Cette curiosité est précieuse. Elle permet d’évoluer, de renouveler sa pratique et parfois de retrouver de l’enthousiasme. Mais après quelques années, une question mérite d’être posée :

Est-ce vraiment une nouvelle technique qui me permettra aujourd’hui de devenir un meilleur praticien ?

Car suivre des formations et progresser professionnellement ne sont pas exactement la même chose. Avec l’expérience, le développement professionnel peut aussi consister à approfondir ce que l’on sait déjà faire, analyser sa pratique, améliorer sa relation avec ses clients, travailler son positionnement, mieux connaître un public, apprendre à gérer son activité ou échanger avec d’autres professionnels.

La formation reste essentielle. Mais elle devient d’autant plus utile qu’elle répond à un besoin identifié.

Objectif : prendre du recul sur votre stratégie de formation continue, distinguer acquisition de nouvelles techniques et développement professionnel, identifier vos véritables besoins de progression.

Public : tous les praticiens installés depuis quelques années, ou dont l'activité commence à se stabiliser.

Pourquoi avons-nous autant envie de nous former ?

Les raisons sont nombreuses, et souvent excellentes. On peut se former pour :

  • mieux accompagner certains publics ;
  • répondre à une demande nouvelle ;
  • enrichir ou approfondir sa pratique ;
  • se spécialiser ;
  • préserver son corps en faisant évoluer ses techniques ;
  • ouvrir un nouveau marché ;
  • rompre avec une certaine routine ;
  • retrouver du plaisir dans son métier.
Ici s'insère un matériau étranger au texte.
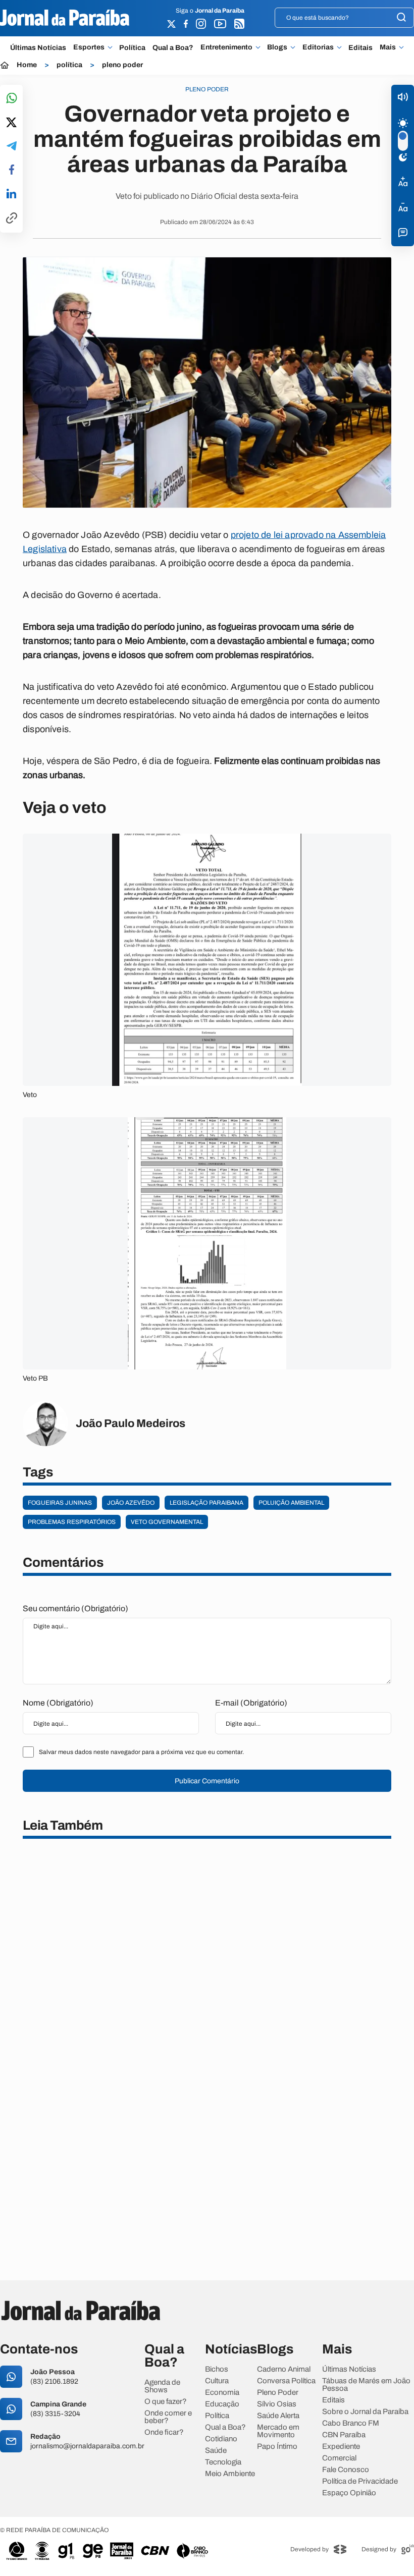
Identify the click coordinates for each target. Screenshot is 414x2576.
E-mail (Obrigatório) (251, 1702)
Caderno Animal (283, 2369)
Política (132, 47)
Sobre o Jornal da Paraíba (365, 2412)
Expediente (341, 2446)
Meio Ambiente (230, 2474)
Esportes (89, 47)
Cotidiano (221, 2439)
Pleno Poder (277, 2392)
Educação (222, 2404)
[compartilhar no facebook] (11, 170)
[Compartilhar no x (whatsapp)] (11, 123)
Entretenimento (226, 47)
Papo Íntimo (277, 2446)
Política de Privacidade (360, 2481)
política (69, 65)
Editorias (318, 47)
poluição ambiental (291, 1502)
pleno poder (122, 65)
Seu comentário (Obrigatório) (75, 1608)
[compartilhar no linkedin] (11, 194)
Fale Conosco (345, 2470)
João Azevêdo (130, 1502)
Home (27, 65)
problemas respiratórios (72, 1521)
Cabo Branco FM (350, 2423)
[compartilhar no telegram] (12, 146)
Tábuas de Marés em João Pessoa (366, 2384)
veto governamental (167, 1521)
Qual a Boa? (172, 47)
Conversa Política (286, 2381)
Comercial (339, 2458)
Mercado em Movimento (278, 2431)
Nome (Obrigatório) (58, 1702)
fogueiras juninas (60, 1502)
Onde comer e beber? (168, 2417)
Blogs (277, 47)
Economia (222, 2392)
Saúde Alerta (278, 2416)
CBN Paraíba (344, 2435)
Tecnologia (223, 2462)
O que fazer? (165, 2401)
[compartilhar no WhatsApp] (11, 98)
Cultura (217, 2381)
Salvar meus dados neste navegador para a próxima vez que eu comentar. (141, 1752)
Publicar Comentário (207, 1781)
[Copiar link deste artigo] (11, 218)
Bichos (216, 2369)
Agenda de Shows (162, 2386)
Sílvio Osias (276, 2404)
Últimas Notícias (38, 47)
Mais (388, 47)
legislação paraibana (206, 1502)
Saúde (216, 2450)
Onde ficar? (164, 2432)
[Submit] (401, 18)
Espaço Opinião (349, 2493)
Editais (360, 47)
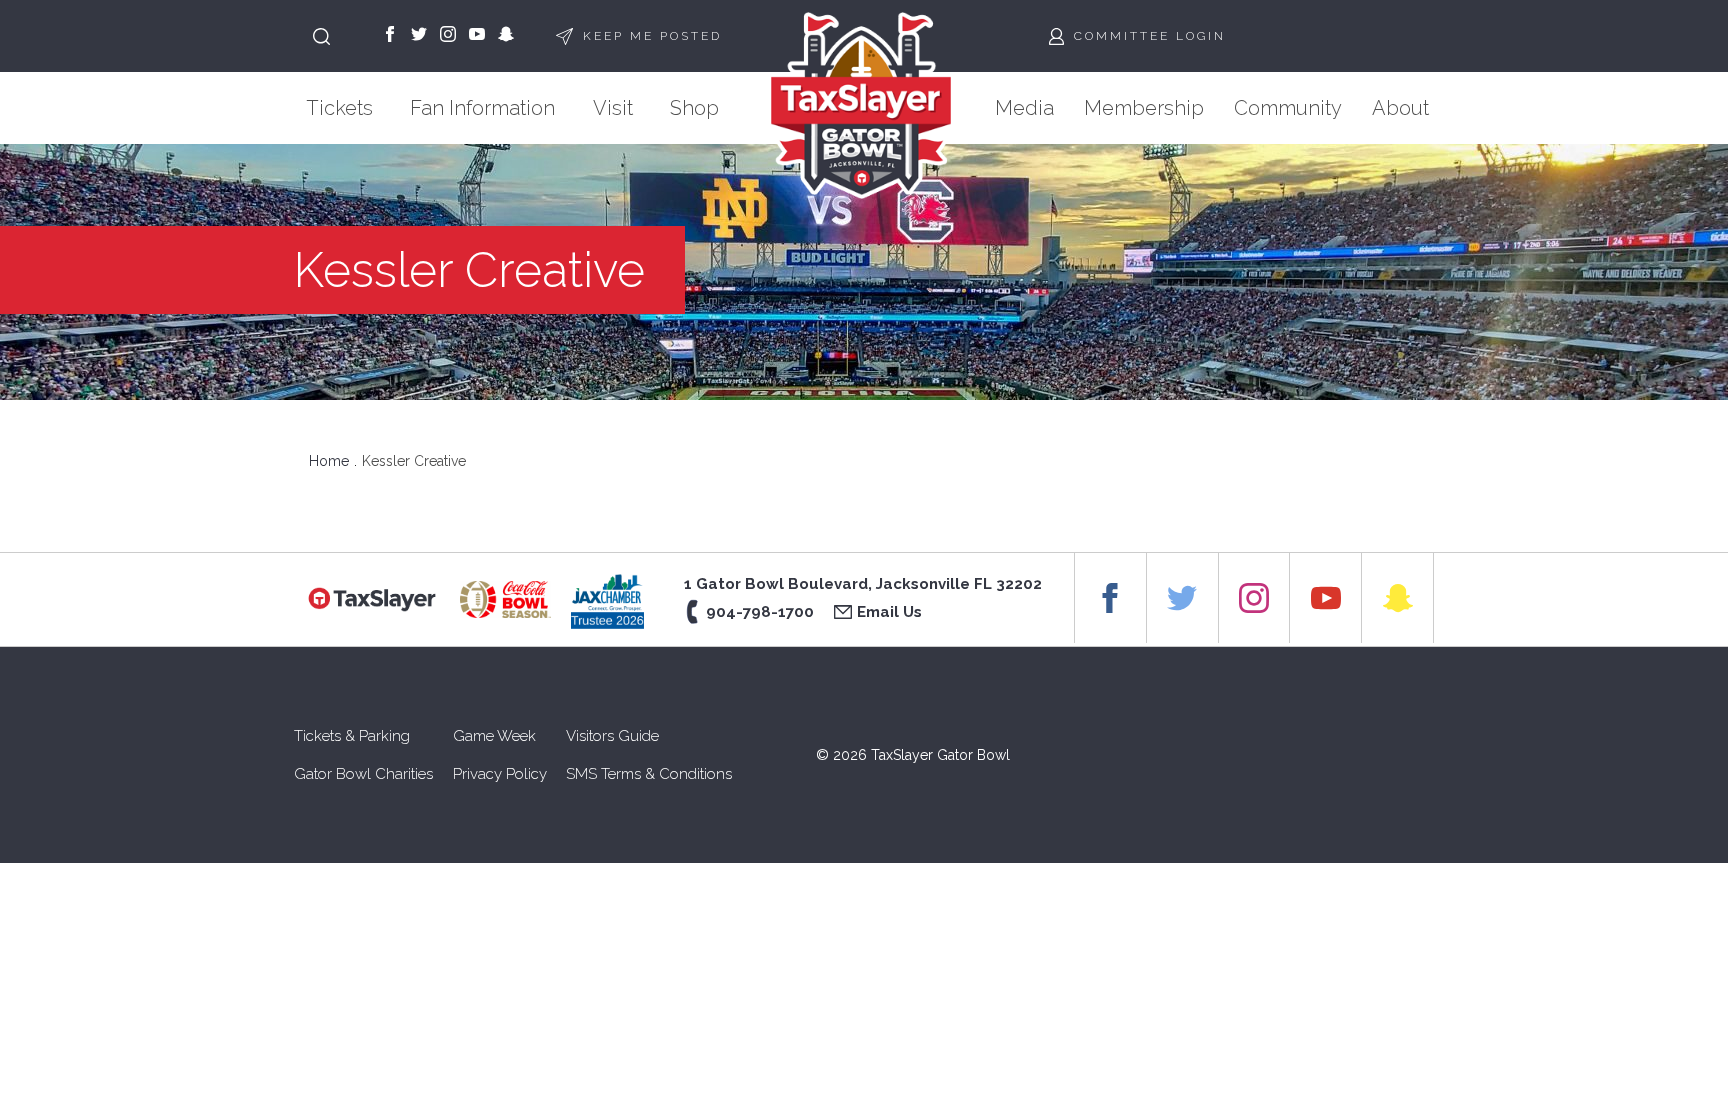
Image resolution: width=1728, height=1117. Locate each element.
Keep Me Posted (652, 36)
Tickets (339, 108)
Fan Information (482, 108)
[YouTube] (477, 36)
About (1400, 108)
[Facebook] (390, 36)
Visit (613, 108)
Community (1288, 108)
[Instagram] (448, 36)
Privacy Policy (500, 774)
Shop (694, 108)
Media (1024, 108)
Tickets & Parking (352, 736)
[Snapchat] (506, 36)
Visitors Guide (612, 736)
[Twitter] (419, 36)
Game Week (494, 736)
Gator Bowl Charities (363, 774)
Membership (1144, 108)
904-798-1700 (760, 612)
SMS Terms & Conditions (649, 774)
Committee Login (1150, 36)
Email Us (889, 612)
Mais il existe parfois une autre motivation, plus difficile à identifier : se former pour se sentir davantage légitime.

Lorsqu’on démarre, il est facile de penser : “Je ne suis pas encore suffisamment formé.” Aussi, une nouvelle formation rassure. Un nouveau certificat matérialise une compétence supplémentaire. Et quelques mois plus tard, une autre formation semble nécessaire…

La légitimité professionnelle ne se construit pas seulement avec des certificats. Elle se développe également avec la pratique, l’expérience, la capacité à écouter, à s’adapter, à reconnaître ses limites et à exercer son métier avec justesse.

Se sentir légitime, devenir professionnel - En mode pro formations

Quand devient-on vraiment un praticien professionnel ?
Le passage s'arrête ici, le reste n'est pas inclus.